*** Block opens ***

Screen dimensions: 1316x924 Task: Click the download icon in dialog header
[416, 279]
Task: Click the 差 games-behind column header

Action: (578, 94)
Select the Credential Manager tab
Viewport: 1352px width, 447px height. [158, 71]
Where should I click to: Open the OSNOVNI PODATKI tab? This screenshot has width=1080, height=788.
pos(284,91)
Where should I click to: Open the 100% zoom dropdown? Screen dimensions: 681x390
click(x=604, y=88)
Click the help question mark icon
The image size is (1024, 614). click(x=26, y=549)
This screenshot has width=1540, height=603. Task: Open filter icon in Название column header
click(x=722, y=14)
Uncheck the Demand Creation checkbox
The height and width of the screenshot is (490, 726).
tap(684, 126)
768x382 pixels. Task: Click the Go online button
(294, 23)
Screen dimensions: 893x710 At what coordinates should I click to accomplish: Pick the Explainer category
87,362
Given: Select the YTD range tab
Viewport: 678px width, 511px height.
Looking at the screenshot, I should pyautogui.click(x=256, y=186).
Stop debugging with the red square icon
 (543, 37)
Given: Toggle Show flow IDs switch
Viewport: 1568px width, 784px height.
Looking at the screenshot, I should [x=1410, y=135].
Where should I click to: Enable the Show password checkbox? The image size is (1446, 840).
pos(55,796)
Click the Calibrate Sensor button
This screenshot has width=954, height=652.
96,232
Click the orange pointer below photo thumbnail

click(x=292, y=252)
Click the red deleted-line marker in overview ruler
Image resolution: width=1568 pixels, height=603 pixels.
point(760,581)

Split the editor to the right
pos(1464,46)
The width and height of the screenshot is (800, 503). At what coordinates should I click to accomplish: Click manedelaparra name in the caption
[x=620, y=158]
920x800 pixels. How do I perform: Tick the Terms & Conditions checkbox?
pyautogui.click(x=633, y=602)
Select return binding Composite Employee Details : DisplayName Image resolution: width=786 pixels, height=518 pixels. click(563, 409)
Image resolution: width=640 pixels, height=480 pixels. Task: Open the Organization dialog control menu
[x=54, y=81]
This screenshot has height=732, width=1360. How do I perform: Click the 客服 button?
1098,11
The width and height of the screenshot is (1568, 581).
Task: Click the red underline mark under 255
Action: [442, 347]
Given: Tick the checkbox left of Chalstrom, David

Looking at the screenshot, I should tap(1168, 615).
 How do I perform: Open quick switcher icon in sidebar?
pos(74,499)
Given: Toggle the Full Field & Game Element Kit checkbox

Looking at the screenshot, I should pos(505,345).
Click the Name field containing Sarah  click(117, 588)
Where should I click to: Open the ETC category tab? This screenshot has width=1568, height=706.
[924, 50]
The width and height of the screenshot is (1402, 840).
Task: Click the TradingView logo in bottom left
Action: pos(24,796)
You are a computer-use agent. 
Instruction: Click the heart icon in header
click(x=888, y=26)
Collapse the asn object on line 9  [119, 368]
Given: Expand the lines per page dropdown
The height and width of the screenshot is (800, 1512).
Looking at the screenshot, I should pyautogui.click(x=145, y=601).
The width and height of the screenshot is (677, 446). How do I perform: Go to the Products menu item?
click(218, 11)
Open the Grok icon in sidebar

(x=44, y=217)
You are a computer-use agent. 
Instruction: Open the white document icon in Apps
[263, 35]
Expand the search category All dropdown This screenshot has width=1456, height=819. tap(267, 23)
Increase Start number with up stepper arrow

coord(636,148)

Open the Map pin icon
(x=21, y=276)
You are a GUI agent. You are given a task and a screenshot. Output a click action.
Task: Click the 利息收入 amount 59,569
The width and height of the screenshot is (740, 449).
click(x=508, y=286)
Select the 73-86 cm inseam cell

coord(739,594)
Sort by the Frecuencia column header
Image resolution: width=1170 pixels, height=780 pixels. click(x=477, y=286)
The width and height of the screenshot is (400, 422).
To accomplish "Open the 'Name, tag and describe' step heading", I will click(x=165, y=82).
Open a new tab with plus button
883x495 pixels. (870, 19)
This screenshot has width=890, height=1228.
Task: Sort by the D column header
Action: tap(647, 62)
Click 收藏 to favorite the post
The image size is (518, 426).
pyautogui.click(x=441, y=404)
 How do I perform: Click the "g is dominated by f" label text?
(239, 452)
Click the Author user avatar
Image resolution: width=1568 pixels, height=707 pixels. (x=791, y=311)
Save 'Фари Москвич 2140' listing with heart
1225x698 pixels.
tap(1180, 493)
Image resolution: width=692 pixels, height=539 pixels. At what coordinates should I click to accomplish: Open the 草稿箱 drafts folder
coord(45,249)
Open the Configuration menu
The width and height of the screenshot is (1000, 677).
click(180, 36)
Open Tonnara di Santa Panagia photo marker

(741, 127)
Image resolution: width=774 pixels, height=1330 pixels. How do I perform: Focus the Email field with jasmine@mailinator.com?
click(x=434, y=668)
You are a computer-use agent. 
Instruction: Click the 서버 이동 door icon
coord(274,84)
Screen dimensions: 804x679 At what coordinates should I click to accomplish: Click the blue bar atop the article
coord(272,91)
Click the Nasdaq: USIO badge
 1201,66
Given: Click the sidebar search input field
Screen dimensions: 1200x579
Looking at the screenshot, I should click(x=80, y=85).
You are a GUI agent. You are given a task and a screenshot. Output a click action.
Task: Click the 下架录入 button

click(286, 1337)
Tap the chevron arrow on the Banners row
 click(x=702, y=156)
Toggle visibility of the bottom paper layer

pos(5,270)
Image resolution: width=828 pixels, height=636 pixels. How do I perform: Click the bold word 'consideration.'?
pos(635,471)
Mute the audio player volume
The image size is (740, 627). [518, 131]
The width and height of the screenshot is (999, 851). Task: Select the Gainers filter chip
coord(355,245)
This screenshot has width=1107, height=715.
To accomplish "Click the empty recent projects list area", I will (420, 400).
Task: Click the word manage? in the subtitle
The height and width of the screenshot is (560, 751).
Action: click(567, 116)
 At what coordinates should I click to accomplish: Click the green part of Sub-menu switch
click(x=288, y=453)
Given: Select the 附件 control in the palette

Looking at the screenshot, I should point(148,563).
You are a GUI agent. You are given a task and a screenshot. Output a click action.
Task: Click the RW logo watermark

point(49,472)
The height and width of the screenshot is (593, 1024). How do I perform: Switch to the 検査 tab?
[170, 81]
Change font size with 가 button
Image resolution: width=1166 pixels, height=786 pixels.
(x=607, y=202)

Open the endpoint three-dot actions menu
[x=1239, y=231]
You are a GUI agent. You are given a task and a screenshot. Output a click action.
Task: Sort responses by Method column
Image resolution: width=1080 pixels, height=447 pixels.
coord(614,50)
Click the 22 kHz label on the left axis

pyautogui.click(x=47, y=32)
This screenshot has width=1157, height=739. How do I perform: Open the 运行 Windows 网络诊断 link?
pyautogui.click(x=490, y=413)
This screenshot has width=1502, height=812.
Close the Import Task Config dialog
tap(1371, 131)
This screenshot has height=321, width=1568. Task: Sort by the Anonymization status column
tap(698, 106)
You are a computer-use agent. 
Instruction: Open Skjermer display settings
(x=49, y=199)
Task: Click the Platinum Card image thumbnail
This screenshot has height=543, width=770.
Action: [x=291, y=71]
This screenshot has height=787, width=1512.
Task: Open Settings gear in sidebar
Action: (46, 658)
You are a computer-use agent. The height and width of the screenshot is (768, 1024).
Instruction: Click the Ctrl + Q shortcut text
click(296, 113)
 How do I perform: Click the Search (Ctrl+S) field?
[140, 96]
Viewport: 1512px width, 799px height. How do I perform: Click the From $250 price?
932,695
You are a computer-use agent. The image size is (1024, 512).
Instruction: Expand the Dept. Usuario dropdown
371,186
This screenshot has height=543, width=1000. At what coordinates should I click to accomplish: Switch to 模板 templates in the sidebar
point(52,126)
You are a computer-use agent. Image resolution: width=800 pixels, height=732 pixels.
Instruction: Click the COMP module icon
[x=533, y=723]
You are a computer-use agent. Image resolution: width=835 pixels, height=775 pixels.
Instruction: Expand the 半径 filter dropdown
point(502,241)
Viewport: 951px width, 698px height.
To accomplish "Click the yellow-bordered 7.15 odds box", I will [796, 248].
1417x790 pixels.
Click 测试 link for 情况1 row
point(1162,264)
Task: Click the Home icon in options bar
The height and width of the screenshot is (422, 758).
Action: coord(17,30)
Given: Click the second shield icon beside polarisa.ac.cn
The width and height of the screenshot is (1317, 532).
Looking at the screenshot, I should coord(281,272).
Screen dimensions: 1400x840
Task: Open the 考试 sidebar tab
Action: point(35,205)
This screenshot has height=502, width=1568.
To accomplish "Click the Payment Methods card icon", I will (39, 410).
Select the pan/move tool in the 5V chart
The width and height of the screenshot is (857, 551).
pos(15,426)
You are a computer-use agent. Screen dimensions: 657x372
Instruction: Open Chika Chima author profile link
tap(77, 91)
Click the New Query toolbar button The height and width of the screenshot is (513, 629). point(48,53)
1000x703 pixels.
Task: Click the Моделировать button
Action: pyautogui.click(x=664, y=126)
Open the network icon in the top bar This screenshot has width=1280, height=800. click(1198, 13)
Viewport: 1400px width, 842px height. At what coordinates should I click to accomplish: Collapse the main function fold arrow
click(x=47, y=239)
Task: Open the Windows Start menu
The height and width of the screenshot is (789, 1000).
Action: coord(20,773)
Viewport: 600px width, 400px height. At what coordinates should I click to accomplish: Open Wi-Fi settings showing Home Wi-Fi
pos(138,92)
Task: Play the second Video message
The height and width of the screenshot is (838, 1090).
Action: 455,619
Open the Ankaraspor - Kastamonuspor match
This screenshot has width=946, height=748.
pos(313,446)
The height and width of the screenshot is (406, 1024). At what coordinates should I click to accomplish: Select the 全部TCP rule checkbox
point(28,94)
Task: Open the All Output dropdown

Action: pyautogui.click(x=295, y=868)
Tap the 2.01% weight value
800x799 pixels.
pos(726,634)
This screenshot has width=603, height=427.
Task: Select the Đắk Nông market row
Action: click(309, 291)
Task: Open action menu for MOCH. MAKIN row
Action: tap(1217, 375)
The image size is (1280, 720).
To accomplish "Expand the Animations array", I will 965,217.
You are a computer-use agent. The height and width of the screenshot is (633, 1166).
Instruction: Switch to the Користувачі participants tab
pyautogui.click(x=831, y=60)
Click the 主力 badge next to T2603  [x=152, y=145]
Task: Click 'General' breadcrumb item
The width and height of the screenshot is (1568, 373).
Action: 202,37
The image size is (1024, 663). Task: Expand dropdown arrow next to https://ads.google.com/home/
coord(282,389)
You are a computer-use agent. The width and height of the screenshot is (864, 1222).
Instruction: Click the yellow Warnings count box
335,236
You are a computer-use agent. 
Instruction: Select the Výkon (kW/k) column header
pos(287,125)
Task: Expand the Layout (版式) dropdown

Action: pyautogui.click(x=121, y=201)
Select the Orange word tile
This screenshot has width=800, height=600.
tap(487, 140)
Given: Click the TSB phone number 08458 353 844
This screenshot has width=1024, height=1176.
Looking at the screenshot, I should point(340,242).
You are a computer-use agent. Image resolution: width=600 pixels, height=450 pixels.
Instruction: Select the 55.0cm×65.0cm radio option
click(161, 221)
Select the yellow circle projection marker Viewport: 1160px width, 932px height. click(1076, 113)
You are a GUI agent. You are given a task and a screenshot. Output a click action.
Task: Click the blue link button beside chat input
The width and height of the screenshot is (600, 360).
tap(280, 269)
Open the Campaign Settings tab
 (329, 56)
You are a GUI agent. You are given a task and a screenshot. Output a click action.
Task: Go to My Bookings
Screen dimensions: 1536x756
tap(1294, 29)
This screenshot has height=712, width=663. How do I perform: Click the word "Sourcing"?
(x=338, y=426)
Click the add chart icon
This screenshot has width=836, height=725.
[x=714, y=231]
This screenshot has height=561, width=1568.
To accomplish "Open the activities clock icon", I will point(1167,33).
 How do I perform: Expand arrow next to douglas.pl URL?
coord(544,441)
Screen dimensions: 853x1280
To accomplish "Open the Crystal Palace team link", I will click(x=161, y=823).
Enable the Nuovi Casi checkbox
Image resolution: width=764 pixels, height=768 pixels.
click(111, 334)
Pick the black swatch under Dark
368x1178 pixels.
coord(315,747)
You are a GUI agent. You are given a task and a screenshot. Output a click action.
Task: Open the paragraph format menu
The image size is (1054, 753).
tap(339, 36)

*** Block closes ***

● TASK DIRECTIONS:
Read the listing. Report every line that includes the word "beside".

● SOLUTION FOR THIS PROBLEM:
Given: Click the second shield icon beside polarisa.ac.cn
Task: Click the blue link button beside chat input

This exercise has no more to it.